Input data:

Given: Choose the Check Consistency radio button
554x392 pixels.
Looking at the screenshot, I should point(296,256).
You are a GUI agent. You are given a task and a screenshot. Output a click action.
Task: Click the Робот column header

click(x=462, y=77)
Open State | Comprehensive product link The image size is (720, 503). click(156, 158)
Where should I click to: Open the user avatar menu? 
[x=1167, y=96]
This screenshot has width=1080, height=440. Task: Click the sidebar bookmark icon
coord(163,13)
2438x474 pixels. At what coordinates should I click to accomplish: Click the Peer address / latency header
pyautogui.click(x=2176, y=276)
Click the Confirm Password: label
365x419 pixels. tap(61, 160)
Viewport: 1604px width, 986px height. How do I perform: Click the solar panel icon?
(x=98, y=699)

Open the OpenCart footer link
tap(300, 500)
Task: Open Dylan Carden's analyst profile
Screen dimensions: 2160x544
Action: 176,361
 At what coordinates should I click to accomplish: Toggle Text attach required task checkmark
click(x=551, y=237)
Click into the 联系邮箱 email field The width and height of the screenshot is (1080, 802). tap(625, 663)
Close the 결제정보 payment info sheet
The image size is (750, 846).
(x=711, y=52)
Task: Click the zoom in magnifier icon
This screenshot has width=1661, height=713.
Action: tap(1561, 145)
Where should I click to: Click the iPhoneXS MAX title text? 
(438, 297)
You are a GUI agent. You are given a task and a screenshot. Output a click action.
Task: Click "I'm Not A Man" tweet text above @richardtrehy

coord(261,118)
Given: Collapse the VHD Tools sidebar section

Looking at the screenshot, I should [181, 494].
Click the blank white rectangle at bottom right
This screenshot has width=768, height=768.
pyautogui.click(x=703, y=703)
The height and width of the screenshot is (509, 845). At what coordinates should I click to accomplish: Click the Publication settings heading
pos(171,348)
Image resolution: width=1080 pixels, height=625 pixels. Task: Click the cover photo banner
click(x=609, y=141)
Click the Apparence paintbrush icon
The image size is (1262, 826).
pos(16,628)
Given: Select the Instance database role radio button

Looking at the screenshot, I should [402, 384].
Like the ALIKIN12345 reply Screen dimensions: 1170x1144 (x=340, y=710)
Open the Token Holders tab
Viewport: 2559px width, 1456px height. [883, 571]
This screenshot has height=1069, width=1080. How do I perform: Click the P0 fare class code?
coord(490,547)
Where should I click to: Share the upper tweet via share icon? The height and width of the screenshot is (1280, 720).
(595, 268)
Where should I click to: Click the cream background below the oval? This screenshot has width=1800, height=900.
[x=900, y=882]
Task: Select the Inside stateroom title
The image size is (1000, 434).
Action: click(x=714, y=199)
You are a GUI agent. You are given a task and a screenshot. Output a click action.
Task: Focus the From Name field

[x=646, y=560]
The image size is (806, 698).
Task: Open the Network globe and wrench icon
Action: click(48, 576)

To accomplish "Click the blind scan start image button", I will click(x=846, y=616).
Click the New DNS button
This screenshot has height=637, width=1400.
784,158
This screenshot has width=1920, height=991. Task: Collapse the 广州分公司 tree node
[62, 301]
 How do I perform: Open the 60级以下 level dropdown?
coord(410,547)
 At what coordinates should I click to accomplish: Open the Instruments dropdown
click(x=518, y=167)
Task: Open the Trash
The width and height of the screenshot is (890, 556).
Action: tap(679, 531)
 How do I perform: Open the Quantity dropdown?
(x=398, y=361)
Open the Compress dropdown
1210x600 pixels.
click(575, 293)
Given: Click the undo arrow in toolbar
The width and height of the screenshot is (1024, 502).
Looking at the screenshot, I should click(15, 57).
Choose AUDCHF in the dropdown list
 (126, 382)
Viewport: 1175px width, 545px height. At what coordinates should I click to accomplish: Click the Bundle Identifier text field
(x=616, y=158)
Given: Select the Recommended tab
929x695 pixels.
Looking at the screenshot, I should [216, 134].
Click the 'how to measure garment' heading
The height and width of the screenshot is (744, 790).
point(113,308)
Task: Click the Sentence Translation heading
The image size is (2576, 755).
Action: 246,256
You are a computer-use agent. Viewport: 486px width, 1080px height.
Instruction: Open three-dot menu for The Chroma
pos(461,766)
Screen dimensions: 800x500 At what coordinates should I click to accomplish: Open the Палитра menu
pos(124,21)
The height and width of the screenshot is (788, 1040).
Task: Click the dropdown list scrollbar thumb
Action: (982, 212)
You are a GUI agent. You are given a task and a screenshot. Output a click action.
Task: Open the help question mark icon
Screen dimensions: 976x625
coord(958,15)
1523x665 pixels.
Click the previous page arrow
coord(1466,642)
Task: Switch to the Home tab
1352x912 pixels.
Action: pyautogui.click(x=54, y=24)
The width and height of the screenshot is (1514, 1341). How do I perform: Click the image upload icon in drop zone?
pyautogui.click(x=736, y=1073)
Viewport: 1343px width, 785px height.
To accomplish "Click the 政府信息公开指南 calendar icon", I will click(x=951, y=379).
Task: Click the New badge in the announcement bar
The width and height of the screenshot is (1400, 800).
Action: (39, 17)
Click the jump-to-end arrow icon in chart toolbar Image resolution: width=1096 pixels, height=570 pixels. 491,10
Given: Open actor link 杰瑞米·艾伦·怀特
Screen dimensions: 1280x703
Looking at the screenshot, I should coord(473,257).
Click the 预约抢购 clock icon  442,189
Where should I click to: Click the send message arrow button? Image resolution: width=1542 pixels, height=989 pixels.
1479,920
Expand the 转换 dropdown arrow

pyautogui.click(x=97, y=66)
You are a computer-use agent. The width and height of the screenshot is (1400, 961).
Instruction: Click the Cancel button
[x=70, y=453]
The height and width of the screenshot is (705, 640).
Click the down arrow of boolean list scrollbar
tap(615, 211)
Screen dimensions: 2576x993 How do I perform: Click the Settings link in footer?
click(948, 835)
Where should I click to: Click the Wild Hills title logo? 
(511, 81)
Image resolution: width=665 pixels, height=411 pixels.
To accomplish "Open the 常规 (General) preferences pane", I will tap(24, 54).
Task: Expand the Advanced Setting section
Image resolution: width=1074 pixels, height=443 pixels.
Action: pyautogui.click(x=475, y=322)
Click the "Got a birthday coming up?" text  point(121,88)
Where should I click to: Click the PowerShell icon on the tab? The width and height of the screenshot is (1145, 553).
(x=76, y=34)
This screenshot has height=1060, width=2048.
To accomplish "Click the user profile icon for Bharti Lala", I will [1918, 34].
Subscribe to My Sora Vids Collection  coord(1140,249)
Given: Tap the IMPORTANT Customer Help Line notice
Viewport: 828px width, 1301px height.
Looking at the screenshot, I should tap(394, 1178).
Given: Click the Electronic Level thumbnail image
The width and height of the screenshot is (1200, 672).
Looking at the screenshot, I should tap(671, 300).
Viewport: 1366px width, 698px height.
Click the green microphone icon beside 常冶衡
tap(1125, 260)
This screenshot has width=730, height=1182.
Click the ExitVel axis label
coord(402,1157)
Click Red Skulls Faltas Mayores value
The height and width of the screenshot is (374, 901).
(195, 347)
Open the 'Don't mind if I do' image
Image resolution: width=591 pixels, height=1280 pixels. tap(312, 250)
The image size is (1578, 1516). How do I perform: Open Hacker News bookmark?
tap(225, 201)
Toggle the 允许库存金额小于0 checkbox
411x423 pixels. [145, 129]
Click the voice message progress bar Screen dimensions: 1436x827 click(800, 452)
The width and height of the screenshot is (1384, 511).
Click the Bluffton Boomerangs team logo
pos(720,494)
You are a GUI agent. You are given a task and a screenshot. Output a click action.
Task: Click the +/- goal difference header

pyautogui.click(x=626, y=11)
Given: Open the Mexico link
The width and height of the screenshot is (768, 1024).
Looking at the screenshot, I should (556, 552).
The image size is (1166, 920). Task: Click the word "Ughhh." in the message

What you will do: With the line holding "Where should I click to: Click the Wild" as the first and the line holding "Given: Click the Electronic" as the last, please transcribe exactly the lines of the material above in that range and nothing else.

Task solution:
Where should I click to: Click the Wild Hills title logo? 
(511, 81)
Image resolution: width=665 pixels, height=411 pixels.
To accomplish "Open the 常规 (General) preferences pane", I will tap(24, 54).
Task: Expand the Advanced Setting section
Image resolution: width=1074 pixels, height=443 pixels.
Action: pyautogui.click(x=475, y=322)
Click the "Got a birthday coming up?" text  point(121,88)
Where should I click to: Click the PowerShell icon on the tab? The width and height of the screenshot is (1145, 553).
(x=76, y=34)
This screenshot has height=1060, width=2048.
To accomplish "Click the user profile icon for Bharti Lala", I will [1918, 34].
Subscribe to My Sora Vids Collection  coord(1140,249)
Given: Tap the IMPORTANT Customer Help Line notice
Viewport: 828px width, 1301px height.
Looking at the screenshot, I should tap(394, 1178).
Given: Click the Electronic Level thumbnail image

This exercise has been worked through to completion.